You will notice a lot of Malay influence, with Bobotie, Sosatie, Curried fish and Koeksisters. (Although I have to admit that it is so much easier to buy your koeksisters from Woolworths rather than spending hours making your own. I don't know how they do it, but the crunchiness of their koeksisters is consistent.)
I mentioned traditional fare, but Lochner is a brilliant artist, bringing a modern touch and a slight twist to many favourites. Baked fowl in sea salt crust is an old Mediterranean tradition, but he does it with guinea fowl. Once again I ask: can we not try this with Hadeda? Is it legal to Kill Hadeda?
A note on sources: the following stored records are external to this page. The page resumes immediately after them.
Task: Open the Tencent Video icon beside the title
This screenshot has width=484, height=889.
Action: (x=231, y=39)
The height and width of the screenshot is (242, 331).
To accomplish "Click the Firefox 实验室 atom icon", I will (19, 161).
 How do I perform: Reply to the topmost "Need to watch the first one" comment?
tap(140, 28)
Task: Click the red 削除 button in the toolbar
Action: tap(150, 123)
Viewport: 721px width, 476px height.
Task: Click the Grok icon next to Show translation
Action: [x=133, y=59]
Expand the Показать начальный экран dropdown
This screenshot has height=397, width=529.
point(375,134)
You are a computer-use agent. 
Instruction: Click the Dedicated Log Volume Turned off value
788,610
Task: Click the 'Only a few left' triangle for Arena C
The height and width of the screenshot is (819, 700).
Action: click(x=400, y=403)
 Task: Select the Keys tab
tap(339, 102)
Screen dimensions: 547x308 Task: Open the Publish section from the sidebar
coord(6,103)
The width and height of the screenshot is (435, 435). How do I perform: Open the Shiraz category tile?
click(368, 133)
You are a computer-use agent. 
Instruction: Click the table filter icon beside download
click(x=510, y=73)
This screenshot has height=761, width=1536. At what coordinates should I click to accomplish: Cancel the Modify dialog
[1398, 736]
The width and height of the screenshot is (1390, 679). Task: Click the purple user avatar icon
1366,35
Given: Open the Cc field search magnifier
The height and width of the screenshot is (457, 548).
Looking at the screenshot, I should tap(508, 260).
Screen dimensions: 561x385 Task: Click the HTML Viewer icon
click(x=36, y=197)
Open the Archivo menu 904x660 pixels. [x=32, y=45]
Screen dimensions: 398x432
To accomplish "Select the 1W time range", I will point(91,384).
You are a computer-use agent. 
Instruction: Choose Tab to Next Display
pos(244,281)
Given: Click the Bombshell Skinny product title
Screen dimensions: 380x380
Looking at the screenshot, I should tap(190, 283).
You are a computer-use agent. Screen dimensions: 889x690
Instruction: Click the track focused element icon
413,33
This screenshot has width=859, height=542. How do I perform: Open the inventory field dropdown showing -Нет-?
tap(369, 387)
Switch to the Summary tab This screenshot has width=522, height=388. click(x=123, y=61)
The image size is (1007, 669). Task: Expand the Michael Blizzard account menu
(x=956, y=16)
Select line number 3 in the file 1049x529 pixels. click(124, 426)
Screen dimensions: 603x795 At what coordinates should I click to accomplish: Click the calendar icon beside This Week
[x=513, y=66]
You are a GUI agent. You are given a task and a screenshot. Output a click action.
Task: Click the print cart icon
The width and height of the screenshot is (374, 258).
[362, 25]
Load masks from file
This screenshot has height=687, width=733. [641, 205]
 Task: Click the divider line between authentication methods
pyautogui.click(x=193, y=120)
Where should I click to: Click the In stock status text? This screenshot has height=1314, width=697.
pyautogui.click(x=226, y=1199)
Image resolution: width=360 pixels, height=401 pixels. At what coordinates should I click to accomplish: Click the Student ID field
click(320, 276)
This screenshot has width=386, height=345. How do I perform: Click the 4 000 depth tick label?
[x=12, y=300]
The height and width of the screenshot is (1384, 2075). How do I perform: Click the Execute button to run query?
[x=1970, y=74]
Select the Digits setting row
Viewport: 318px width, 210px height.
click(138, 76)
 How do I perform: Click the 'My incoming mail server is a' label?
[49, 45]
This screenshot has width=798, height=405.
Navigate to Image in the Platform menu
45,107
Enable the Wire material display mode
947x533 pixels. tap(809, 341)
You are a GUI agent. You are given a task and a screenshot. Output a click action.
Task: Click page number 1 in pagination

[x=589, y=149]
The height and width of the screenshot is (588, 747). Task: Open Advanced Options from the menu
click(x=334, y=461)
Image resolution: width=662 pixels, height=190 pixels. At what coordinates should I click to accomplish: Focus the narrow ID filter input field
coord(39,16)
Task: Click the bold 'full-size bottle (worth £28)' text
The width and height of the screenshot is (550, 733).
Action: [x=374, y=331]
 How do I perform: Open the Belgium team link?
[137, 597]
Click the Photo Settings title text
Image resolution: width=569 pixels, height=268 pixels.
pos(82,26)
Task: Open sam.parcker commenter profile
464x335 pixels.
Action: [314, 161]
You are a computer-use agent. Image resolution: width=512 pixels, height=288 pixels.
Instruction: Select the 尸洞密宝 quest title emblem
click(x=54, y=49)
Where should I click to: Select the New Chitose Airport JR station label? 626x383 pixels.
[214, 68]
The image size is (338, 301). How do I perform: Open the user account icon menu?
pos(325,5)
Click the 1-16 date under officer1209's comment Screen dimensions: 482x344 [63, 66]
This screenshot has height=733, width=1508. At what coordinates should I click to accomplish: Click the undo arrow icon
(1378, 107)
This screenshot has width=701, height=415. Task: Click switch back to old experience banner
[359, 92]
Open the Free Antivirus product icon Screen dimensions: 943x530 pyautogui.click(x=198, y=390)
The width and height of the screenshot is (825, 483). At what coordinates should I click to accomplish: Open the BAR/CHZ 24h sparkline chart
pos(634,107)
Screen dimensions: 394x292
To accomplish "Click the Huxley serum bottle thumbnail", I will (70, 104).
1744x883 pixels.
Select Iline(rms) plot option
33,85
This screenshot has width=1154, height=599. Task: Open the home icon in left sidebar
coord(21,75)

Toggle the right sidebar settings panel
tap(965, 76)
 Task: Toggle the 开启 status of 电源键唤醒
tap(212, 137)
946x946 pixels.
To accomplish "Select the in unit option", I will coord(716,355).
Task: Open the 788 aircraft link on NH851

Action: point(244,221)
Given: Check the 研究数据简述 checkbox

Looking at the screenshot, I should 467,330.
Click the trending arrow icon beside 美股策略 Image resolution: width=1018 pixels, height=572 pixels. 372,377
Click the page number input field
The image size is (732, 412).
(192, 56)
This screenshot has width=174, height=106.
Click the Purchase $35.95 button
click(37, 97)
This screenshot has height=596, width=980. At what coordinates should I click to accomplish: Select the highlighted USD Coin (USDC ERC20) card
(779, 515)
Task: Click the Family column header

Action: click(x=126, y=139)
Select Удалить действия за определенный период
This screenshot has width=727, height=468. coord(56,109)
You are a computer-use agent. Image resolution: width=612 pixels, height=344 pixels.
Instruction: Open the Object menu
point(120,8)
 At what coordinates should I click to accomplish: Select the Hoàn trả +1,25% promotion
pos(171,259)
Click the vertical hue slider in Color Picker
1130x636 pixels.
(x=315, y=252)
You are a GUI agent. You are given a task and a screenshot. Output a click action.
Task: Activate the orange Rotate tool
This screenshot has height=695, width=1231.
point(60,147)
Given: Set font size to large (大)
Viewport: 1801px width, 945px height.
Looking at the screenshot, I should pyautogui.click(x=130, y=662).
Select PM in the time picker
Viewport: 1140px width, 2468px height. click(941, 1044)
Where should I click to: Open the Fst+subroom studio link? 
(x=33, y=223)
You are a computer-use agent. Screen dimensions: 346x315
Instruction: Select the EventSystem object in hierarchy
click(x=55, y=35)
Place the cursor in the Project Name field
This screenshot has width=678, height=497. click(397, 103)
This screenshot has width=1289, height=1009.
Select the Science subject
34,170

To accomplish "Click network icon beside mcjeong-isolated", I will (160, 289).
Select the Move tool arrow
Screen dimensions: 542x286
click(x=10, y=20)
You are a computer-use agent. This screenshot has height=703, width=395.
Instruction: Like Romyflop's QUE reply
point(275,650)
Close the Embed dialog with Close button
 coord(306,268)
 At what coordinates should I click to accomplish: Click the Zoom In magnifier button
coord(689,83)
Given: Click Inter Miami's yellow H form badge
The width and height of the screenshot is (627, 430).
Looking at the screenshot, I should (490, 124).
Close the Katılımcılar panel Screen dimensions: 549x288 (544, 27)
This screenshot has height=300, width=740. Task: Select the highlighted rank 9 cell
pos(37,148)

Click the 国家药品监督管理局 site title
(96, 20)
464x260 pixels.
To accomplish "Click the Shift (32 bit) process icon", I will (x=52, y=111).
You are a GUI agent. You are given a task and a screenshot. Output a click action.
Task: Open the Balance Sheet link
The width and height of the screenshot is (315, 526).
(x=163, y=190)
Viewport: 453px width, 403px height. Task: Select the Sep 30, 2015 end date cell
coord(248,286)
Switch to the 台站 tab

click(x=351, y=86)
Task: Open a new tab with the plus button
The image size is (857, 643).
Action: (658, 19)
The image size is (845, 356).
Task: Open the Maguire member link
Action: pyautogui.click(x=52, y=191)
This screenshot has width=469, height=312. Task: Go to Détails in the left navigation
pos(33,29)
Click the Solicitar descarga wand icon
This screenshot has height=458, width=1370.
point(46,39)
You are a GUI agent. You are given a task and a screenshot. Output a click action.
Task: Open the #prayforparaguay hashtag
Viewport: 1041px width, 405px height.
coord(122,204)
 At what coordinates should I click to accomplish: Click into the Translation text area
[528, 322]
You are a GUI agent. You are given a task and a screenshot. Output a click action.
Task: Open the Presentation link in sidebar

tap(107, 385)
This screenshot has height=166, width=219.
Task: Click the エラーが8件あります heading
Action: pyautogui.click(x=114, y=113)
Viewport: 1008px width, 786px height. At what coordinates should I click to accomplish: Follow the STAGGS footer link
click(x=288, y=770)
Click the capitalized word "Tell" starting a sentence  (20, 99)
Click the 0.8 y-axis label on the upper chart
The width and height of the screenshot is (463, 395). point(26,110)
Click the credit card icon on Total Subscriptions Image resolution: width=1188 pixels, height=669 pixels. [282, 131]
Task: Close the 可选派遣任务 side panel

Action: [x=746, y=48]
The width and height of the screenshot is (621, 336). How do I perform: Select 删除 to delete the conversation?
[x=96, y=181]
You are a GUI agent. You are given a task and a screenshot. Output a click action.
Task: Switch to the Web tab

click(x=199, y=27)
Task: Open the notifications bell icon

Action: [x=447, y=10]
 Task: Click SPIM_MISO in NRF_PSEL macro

They eat all our 'Parktown prawns', which leaves our garden infested with snails.
Not all recipes are of Dutch and Malay origin. There is a fair mix of updated African eating. Putu venison pie is a prime example of mixing traditional South African foods. His Crayfish bisque, he believes, has roots dating back to the Khoi tribes who made some kind of soup with crustaceans.
But if you are like most people I know, you will savour best the pudding section. Dutch apple pie, Vinegar pudding (doek poeding), Baked figs with almonds. They are all there waiting for you. And how about a Chocolate-maize pudding?
This is an easily manged book of only 113 pages and profusely illustrated with step-by-step pictures in full colour, providing enough to inspire without overwhelming you with choice.
Winter is here and if you do a lot of exercise, you can surely indulge in one of these meals every night. That's my story and I am sticking to it.